Some sovereign nations don’t even require U.S. citizens to carry passports at all, as long as they arrive by cruise ship. If you travel on a closed-loop cruise, which begins and ends in a U.S. port, you can set foot in the Bahamas without stamping, or even showing, your passport. The same theoretically goes for the Yucatán Peninsula in Mexico and the island of Bermuda. Instead of a passport, passengers can show improved U.S. identification, such as an Enhanced Driver’s License (or Real ID), to confirm citizenship.

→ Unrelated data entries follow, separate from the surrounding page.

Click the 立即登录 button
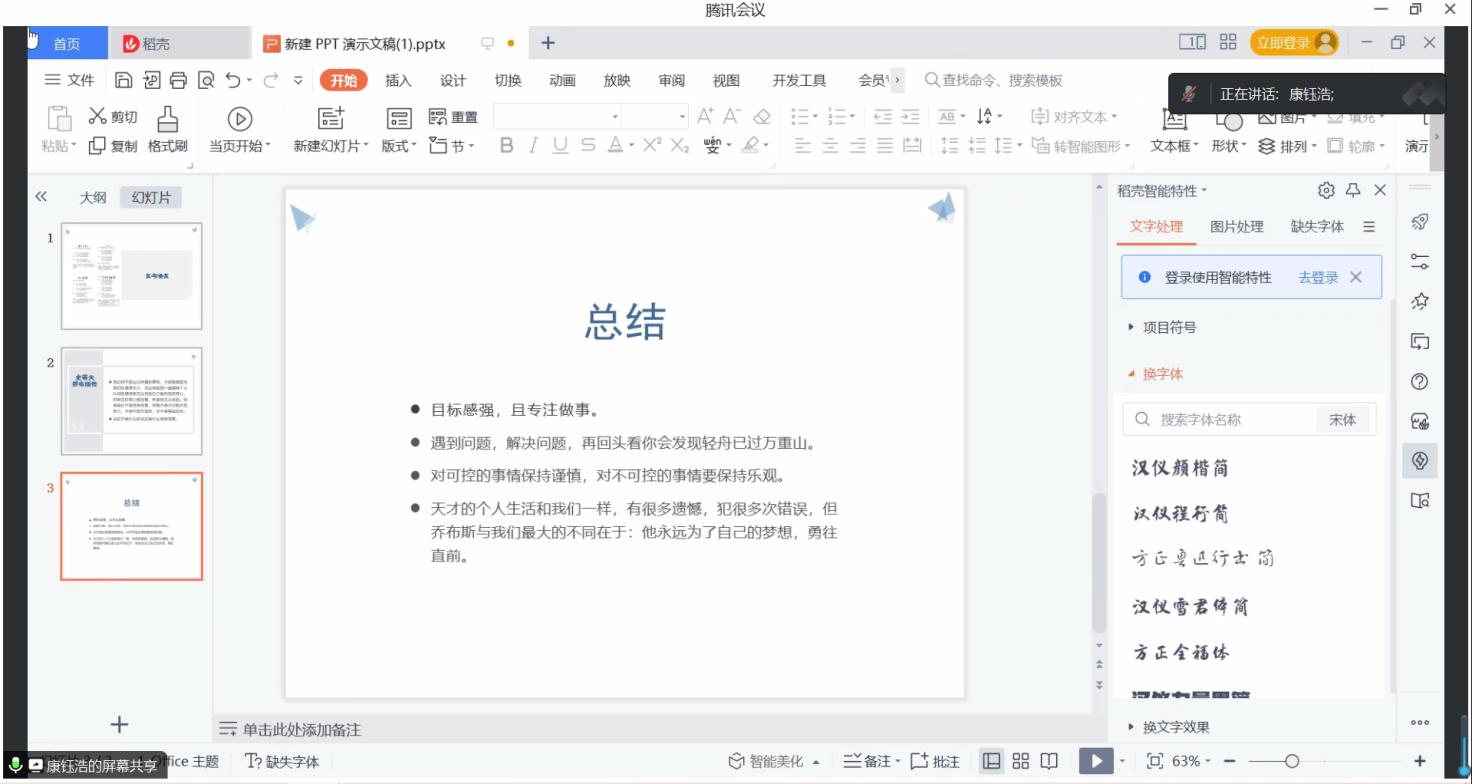 (x=1283, y=43)
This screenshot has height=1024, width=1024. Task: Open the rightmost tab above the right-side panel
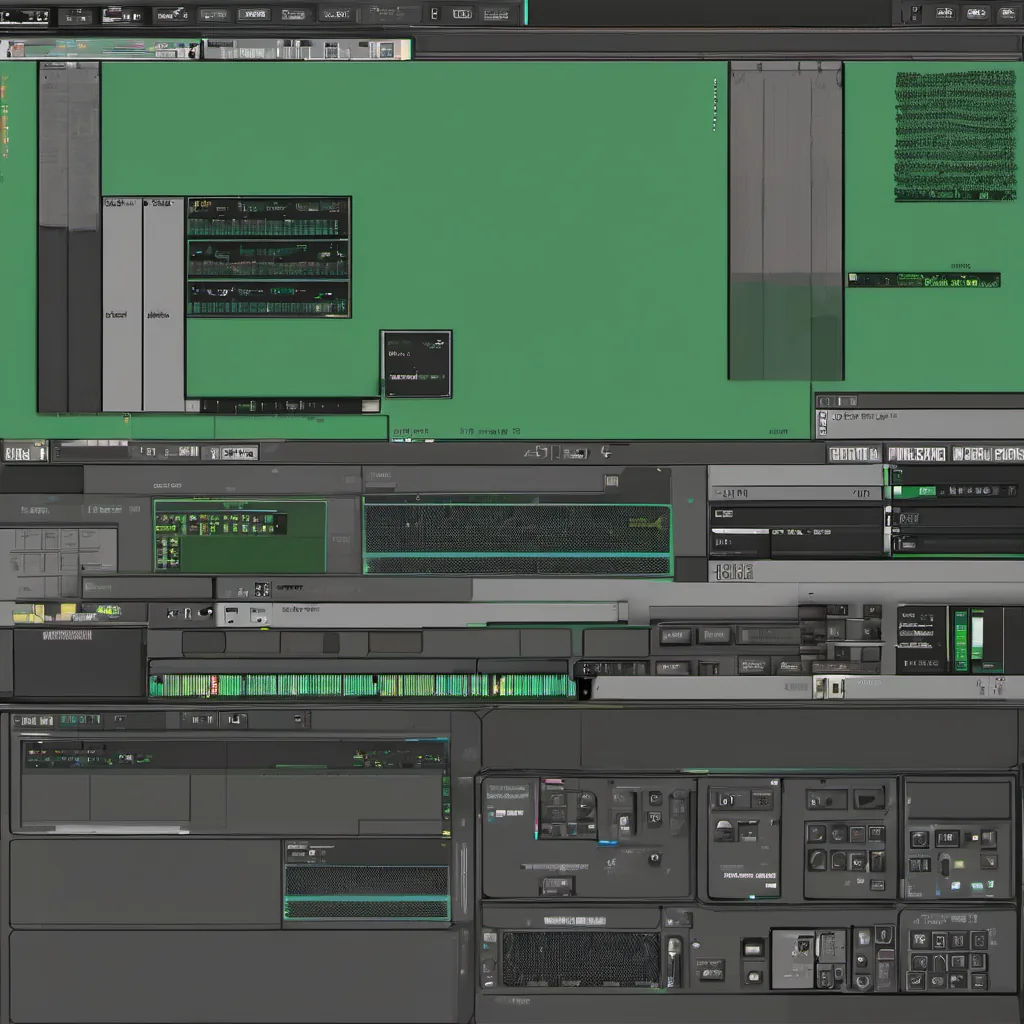(986, 454)
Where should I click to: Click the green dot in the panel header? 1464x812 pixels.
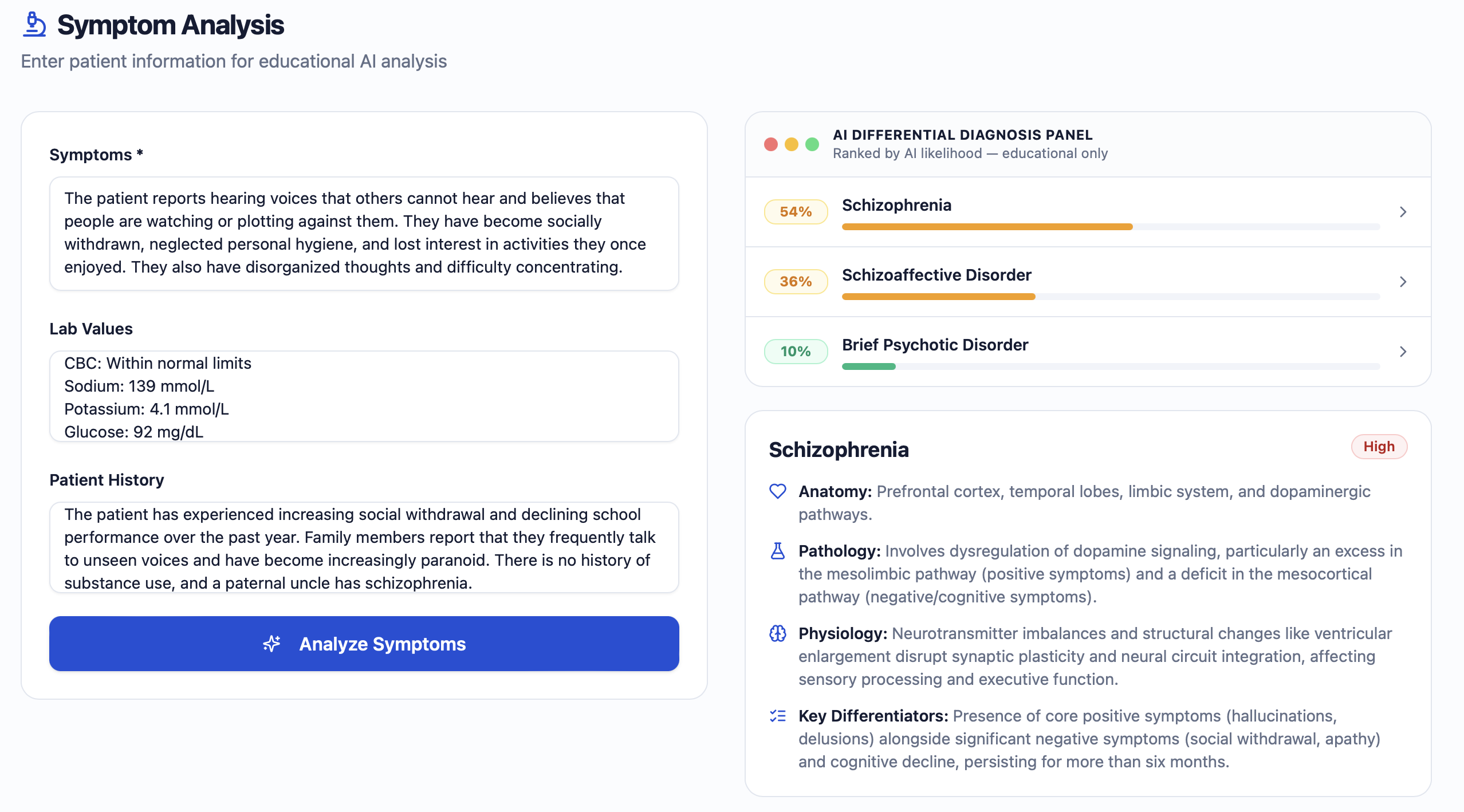click(x=812, y=144)
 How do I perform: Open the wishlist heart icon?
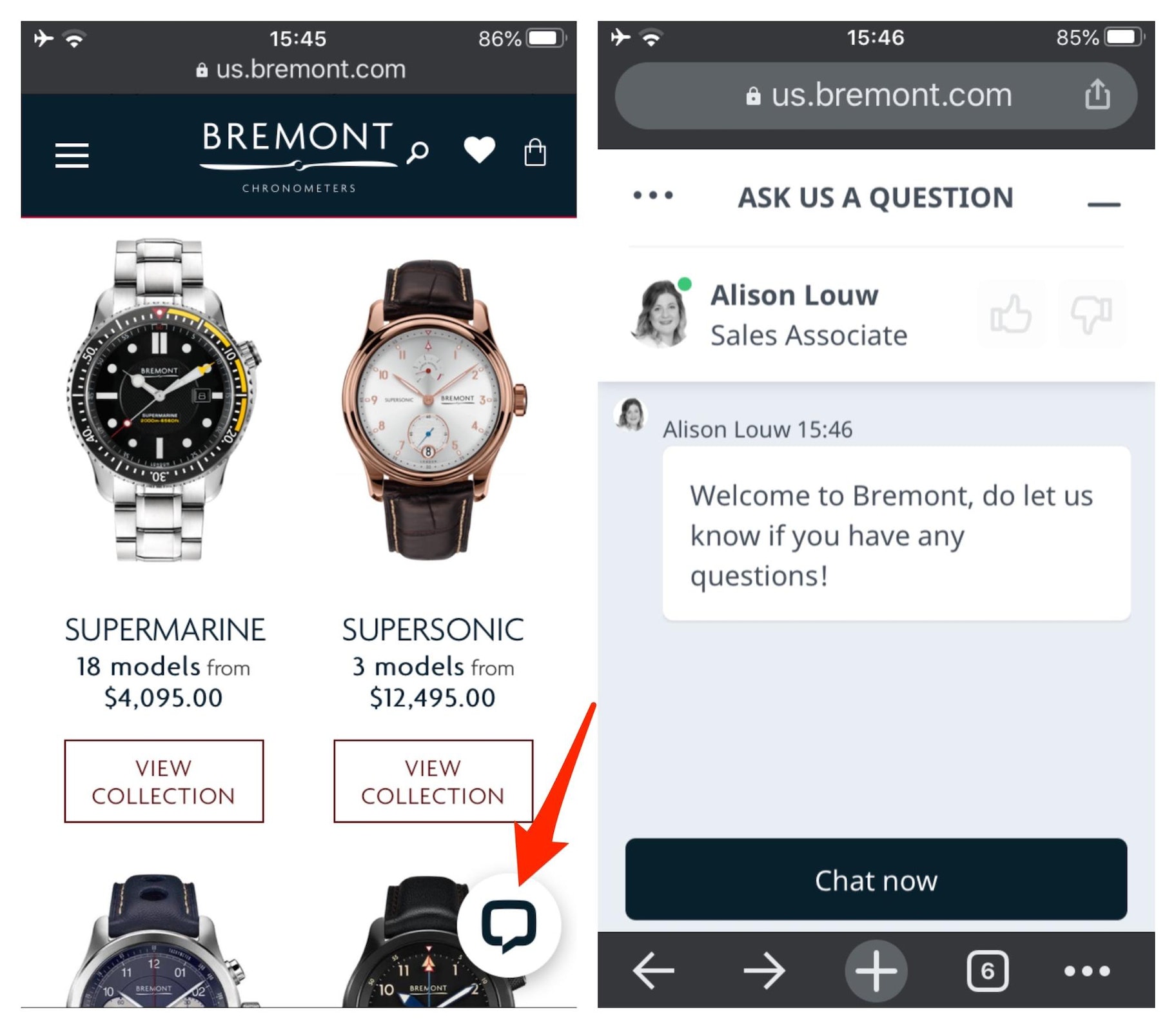point(480,150)
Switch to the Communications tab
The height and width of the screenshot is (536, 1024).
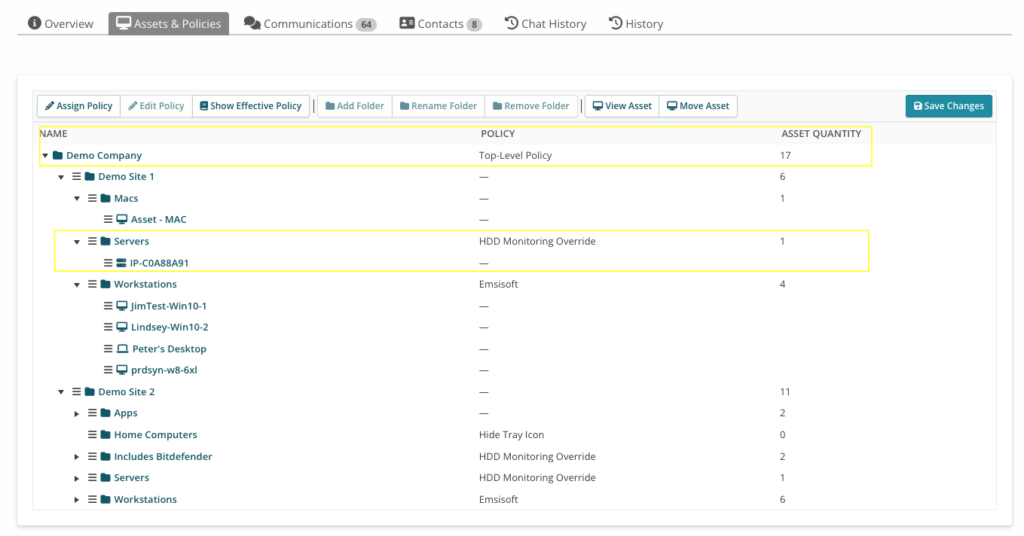pyautogui.click(x=310, y=23)
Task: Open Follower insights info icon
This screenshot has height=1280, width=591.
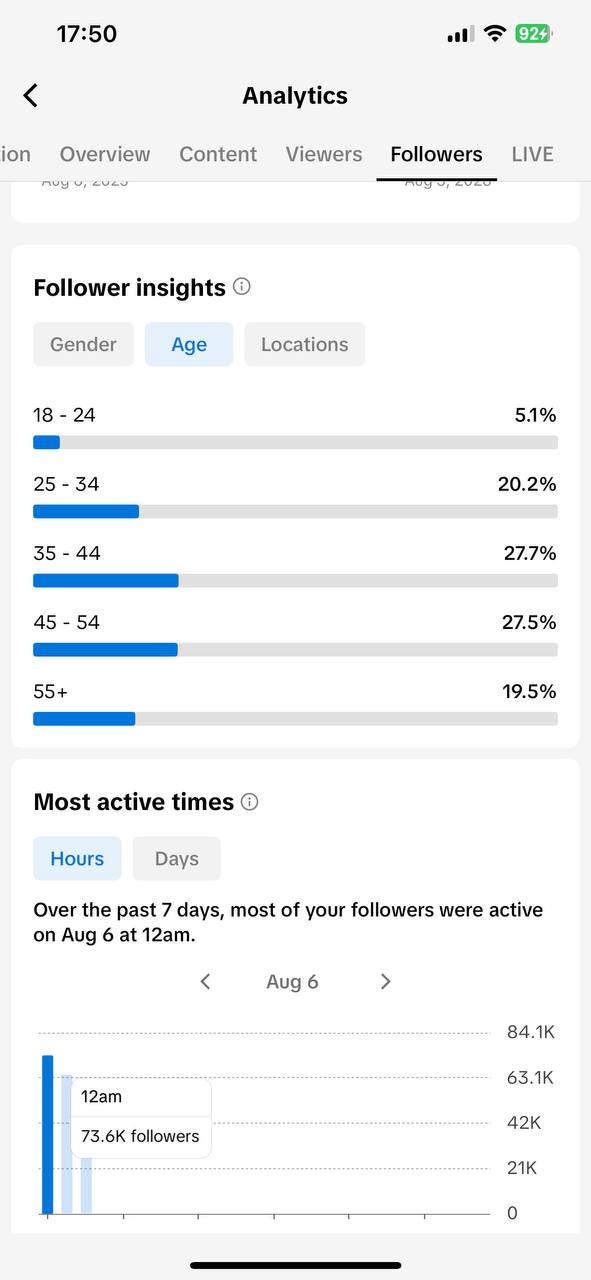Action: (242, 287)
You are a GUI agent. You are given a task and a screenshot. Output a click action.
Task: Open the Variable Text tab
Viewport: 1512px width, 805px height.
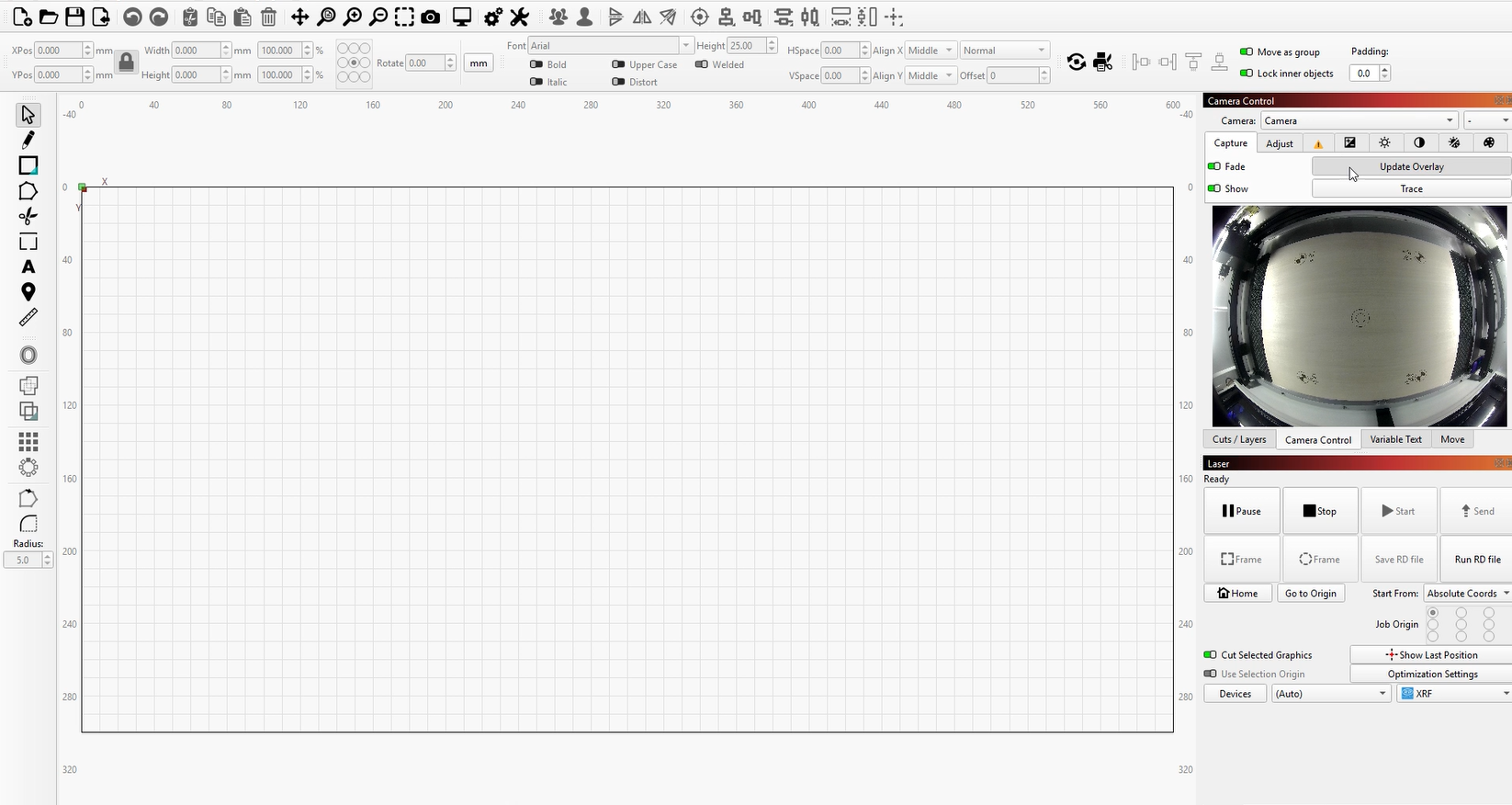[1395, 439]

Our advice: bring your passport anyway, especially for Caribbean cruises. You should even make sure it’s still valid for the next six months; if it’s not, now is the perfect time to renew your passport. This may sound like an unnecessary risk or hassle; why take something so valuable if you don’t actually need it? But here’s the thing: What if you do need it? A lot of issues can arise on a cruise, and the last thing you want is to unexpectedly show up in a foreign country without proper documentation.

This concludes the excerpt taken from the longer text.